International donors must address the consequences of their failure to intervene to prevent the genocide. Building on and tailoring their post-genocide foreign aid to the Rwandan government and civil society, they should fund projects to enhance medical care and other assistance to genocide survivors, including victims of sexual violence, whose persistent and worsening economic and health difficulties place them among the most disadvantaged of genocide victims.

This report is based on a five-week research mission to Rwanda by Human Rights Watch in February and March 2004 and on prior and subsequent research. Our team conducted research in the capital, Kigali, and five provinces: Kigali-rural (central Rwanda), Gitarama (central Rwanda), Kibungo (southeastern Rwanda), Butare (southern Rwanda), and Gisenyi (northwestern Rwanda). Human Rights Watch researchers interviewed more than fifty women between the ages of eighteen and fifty, including both victims of sexual violence and others familiar with such crimes perpetrated upon members of their families or their friends. Twenty of these women had been raped during the genocide, and ten were assaulted following the genocide. Seven women were under eighteen at the time of the rape. The women we interviewed resided in towns and rural areas and were located through contacts with nongovernmental organizations (NGOs) and service providers.
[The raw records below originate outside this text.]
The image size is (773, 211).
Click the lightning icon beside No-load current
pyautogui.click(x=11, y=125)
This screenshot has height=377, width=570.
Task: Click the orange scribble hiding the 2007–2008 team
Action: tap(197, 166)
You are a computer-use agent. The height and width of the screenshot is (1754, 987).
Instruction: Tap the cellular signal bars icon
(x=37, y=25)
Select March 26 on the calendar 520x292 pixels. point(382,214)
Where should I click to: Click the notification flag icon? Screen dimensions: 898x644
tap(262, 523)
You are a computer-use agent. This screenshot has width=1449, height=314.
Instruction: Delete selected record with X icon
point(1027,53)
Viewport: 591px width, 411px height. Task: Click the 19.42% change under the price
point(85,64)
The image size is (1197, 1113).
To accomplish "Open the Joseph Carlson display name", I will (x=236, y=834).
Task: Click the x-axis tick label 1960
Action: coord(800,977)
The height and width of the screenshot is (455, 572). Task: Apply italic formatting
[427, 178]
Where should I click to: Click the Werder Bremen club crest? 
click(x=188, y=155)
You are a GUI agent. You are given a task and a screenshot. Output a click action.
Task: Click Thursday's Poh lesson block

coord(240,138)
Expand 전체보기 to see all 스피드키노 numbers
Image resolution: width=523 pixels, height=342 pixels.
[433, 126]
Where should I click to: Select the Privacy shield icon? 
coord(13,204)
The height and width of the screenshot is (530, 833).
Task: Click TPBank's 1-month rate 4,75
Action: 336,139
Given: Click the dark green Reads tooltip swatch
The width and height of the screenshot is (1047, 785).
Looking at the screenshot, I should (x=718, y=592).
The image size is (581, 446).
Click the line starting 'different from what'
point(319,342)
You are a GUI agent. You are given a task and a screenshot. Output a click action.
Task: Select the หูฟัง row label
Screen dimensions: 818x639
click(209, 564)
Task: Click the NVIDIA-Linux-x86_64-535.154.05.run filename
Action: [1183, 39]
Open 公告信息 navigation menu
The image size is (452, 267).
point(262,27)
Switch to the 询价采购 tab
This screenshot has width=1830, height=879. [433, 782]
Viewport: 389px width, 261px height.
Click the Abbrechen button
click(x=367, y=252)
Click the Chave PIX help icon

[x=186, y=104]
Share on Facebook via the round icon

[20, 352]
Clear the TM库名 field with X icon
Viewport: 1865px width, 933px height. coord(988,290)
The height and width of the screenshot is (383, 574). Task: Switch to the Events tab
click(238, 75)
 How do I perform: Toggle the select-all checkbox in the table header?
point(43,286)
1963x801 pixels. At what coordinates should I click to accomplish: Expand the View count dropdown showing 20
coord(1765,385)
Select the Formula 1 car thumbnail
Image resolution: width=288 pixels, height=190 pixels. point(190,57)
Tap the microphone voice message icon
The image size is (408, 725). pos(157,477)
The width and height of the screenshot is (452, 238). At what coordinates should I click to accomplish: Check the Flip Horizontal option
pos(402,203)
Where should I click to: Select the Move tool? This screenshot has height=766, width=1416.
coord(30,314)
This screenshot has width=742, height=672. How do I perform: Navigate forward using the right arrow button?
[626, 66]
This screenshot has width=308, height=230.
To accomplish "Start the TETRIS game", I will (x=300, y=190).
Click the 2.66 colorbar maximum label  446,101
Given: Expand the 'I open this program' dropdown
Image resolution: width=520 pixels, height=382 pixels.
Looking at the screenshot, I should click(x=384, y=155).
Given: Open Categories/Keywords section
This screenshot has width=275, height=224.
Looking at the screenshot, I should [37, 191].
We also spoke to government ministers, local and national police, prosecutors, and other government officials; representatives of local and international NGOs with such mandates as women’s rights, human rights, and health; health providers; and United Nations (U.N.) officials. Further, we reviewed over 1,000 judgments in genocide trials and eighteen judgments in post-1994 rape cases. We also relied on the accumulated research and experience of local and expatriate staff in the Human Rights Watch field office in Kigali, established in 1995.